▶ **Input for this task**

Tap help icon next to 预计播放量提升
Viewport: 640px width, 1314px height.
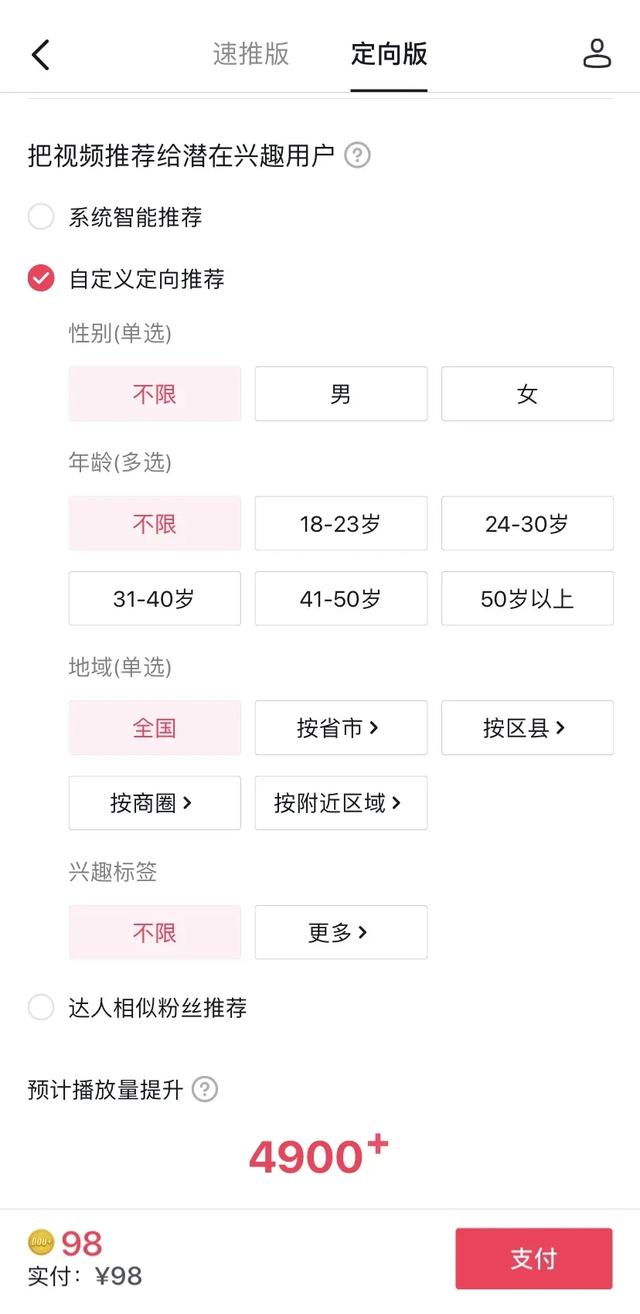(204, 1089)
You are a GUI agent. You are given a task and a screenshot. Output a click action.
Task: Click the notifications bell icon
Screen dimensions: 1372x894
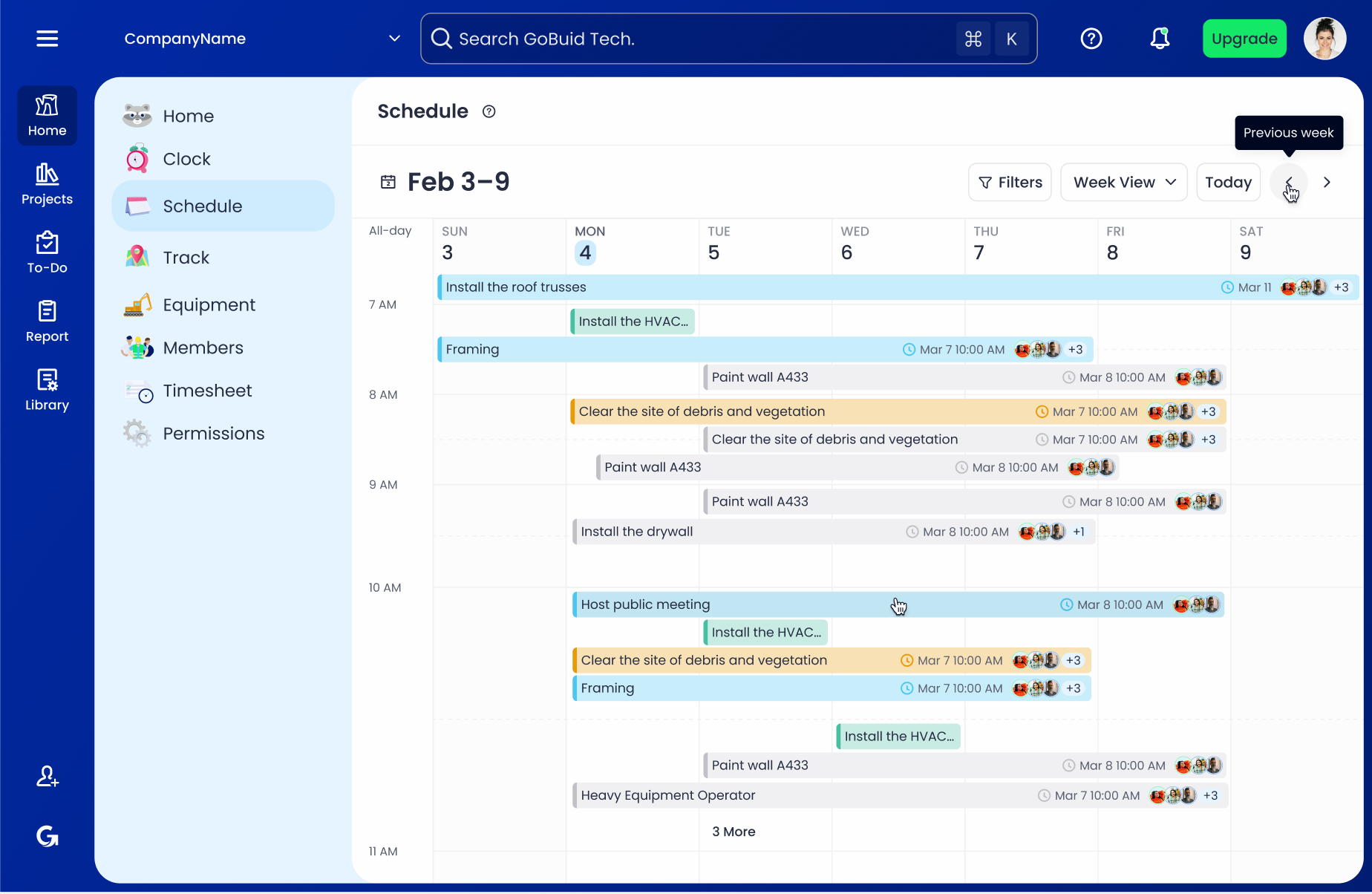pyautogui.click(x=1160, y=39)
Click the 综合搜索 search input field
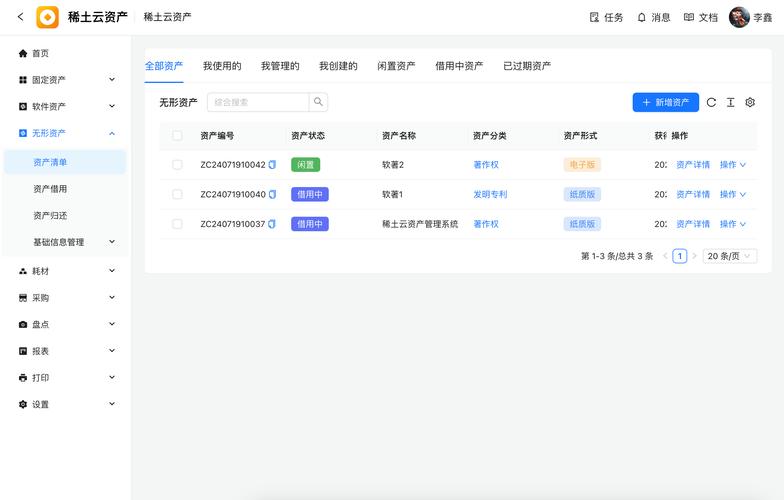Image resolution: width=784 pixels, height=500 pixels. click(x=257, y=102)
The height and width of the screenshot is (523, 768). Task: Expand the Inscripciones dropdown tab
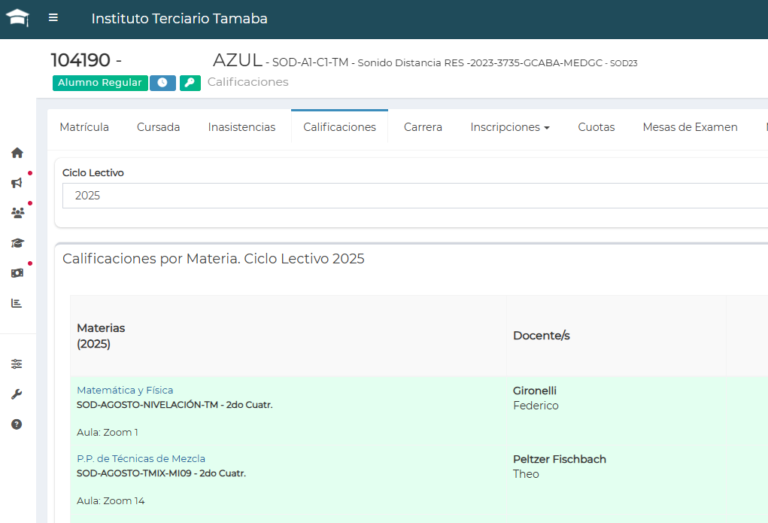510,127
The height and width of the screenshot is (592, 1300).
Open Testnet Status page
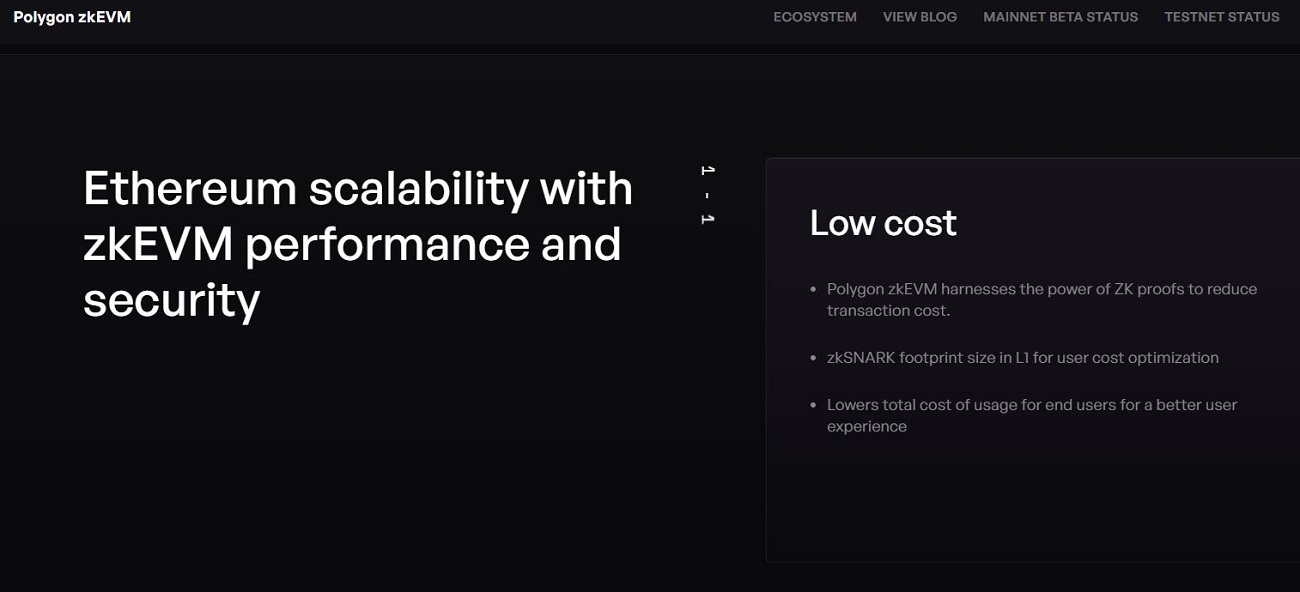[x=1221, y=17]
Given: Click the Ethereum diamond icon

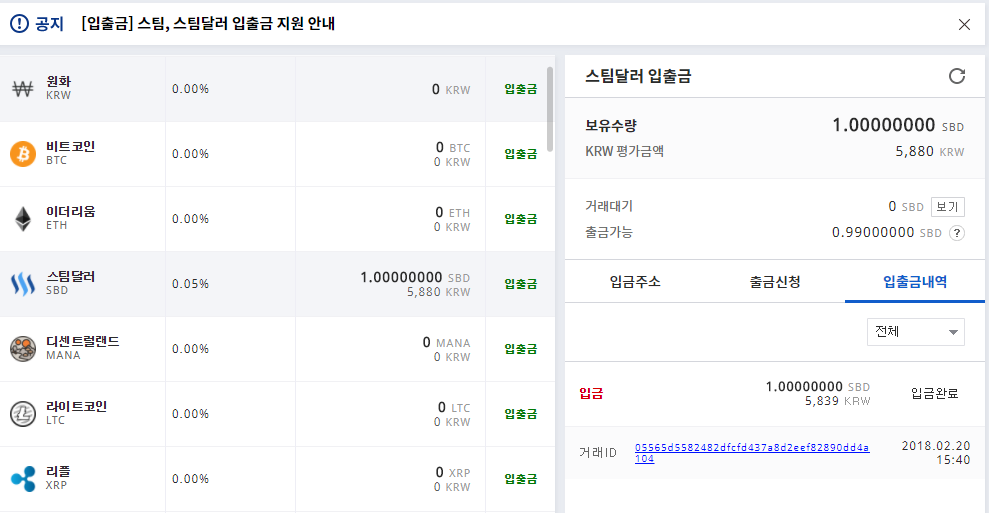Looking at the screenshot, I should click(x=23, y=219).
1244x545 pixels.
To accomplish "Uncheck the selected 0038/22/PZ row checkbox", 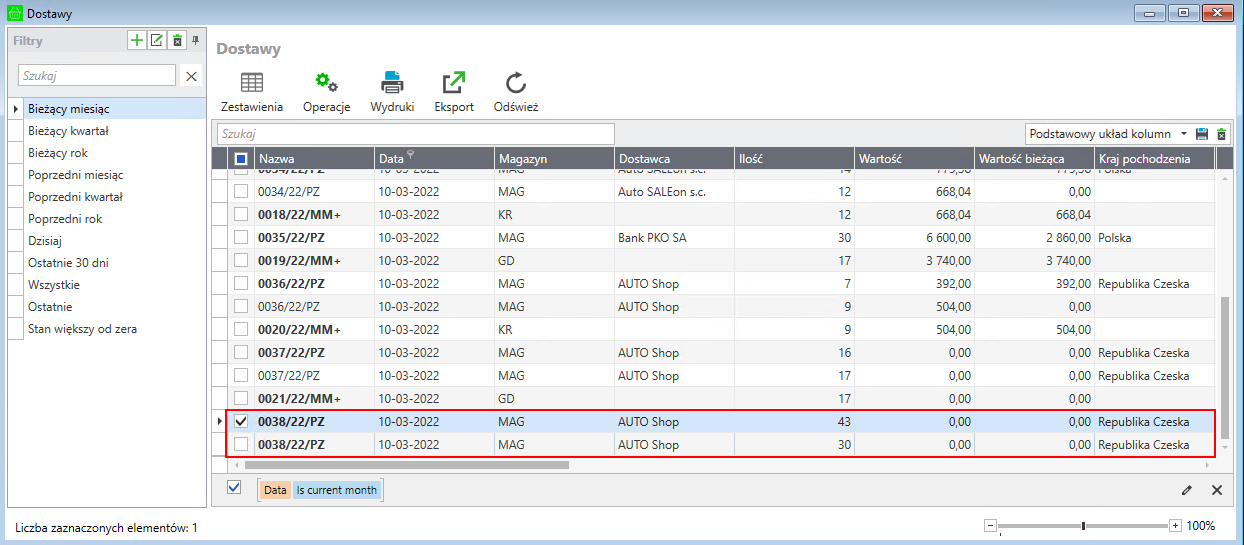I will 241,422.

▶ **Exercise goal**
In the listing, rewrite everything from the line containing "The height and width of the screenshot is (523, 768)." down to the line containing "[x=1221, y=17]", changing "Testnet Status" to "Network Status" and keeping all else the same. Leave the pictures out of your answer.

▶ **Exercise response**
The height and width of the screenshot is (523, 768). Task: Expand the Inscripciones dropdown tab
510,127
The height and width of the screenshot is (592, 1300).
Open Network Status page
[x=1221, y=17]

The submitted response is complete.